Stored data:
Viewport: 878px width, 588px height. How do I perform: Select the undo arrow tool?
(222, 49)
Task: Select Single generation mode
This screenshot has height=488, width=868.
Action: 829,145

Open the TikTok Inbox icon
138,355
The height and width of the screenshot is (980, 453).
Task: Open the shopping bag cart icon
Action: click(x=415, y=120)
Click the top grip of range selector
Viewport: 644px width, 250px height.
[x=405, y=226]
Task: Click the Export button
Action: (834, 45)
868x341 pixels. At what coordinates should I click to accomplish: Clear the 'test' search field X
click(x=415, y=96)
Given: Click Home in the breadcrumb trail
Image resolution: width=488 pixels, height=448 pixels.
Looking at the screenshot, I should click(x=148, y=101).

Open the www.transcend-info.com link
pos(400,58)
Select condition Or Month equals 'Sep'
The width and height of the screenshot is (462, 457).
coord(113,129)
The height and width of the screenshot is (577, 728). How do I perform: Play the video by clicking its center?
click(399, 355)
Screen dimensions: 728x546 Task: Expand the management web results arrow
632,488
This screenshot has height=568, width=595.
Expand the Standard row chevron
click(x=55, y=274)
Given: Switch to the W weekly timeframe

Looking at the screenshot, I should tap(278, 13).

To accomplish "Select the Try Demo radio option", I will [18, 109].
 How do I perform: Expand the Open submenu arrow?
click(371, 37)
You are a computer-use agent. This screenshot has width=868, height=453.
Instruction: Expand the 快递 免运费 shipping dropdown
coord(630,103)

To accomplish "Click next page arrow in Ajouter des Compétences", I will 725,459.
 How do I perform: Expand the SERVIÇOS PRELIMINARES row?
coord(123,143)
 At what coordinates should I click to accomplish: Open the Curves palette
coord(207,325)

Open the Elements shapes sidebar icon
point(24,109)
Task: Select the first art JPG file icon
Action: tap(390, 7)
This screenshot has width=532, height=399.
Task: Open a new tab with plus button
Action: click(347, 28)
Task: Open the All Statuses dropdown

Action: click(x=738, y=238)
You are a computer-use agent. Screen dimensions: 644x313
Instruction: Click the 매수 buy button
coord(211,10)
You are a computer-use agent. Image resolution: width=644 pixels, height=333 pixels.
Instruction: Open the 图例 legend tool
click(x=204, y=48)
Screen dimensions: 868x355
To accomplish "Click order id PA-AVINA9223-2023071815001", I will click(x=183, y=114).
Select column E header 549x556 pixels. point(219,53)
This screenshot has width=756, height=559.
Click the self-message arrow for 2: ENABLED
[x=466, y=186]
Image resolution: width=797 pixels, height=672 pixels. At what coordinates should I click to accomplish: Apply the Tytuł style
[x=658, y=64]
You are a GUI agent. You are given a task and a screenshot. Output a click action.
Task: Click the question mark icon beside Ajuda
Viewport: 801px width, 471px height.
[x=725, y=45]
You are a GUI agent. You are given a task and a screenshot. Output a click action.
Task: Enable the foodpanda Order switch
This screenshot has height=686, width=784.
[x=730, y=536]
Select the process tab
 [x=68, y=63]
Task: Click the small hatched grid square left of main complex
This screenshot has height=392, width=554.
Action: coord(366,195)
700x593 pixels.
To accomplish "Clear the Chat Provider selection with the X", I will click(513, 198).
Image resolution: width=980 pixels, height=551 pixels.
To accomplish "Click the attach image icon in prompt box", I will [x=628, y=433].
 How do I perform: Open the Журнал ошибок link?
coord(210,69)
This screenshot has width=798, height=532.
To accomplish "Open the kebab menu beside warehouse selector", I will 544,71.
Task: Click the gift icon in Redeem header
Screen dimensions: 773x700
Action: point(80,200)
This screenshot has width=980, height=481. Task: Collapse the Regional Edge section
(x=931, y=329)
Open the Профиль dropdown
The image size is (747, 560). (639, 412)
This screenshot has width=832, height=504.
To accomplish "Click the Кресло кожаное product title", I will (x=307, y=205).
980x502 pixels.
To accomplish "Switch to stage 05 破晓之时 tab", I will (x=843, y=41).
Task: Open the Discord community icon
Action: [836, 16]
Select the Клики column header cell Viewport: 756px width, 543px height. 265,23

- Exercise prompt
In the records above, locate every line with the string "header" and copy it.

- Output for this exercise
Select column E header 549x556 pixels. point(219,53)
Task: Click the gift icon in Redeem header
Select the Клики column header cell Viewport: 756px width, 543px height. 265,23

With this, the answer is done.